WHAT YOU WILL DO: Look through the records below and say how many lines include "search". Give only that number.

INPUT MATERIAL:
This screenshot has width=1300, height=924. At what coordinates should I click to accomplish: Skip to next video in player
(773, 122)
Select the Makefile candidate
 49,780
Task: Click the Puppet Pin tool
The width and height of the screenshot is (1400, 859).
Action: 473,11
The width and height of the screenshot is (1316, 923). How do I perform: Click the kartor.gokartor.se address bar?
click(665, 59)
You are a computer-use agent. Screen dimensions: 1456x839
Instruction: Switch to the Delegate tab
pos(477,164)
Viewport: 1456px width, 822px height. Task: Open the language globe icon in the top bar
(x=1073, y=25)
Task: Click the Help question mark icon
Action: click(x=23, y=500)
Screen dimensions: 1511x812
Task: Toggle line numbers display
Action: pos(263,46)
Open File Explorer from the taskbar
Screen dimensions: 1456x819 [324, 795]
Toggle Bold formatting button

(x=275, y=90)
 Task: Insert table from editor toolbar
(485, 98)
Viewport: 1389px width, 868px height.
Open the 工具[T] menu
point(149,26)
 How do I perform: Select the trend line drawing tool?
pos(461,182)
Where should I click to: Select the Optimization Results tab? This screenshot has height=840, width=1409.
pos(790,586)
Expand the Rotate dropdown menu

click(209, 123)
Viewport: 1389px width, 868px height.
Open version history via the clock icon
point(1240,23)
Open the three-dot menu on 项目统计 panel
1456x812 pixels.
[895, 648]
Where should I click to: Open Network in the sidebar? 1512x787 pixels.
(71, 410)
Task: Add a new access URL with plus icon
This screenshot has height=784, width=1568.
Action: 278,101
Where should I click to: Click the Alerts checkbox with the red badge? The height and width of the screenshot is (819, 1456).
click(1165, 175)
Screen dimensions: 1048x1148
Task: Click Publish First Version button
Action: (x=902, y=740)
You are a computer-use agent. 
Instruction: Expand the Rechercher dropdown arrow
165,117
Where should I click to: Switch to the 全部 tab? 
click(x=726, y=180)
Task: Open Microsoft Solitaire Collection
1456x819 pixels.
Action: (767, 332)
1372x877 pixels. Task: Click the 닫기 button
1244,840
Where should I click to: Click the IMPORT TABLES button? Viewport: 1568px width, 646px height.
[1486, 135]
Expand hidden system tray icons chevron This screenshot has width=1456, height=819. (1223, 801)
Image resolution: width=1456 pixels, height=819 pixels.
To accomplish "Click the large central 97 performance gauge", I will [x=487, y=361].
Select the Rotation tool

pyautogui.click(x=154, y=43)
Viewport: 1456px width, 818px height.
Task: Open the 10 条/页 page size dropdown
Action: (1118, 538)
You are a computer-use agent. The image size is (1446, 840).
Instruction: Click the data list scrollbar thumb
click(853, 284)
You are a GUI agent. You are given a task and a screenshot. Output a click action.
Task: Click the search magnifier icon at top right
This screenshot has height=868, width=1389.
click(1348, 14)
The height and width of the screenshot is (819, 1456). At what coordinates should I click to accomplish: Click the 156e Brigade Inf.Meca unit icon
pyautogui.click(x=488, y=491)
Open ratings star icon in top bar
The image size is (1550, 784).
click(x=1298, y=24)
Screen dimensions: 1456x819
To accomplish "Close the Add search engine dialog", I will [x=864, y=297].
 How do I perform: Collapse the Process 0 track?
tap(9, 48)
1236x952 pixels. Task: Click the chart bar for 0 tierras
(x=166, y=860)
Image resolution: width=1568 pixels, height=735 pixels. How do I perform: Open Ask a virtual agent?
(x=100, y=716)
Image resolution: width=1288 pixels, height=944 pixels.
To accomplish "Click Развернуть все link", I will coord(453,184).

TASK SOLUTION: 2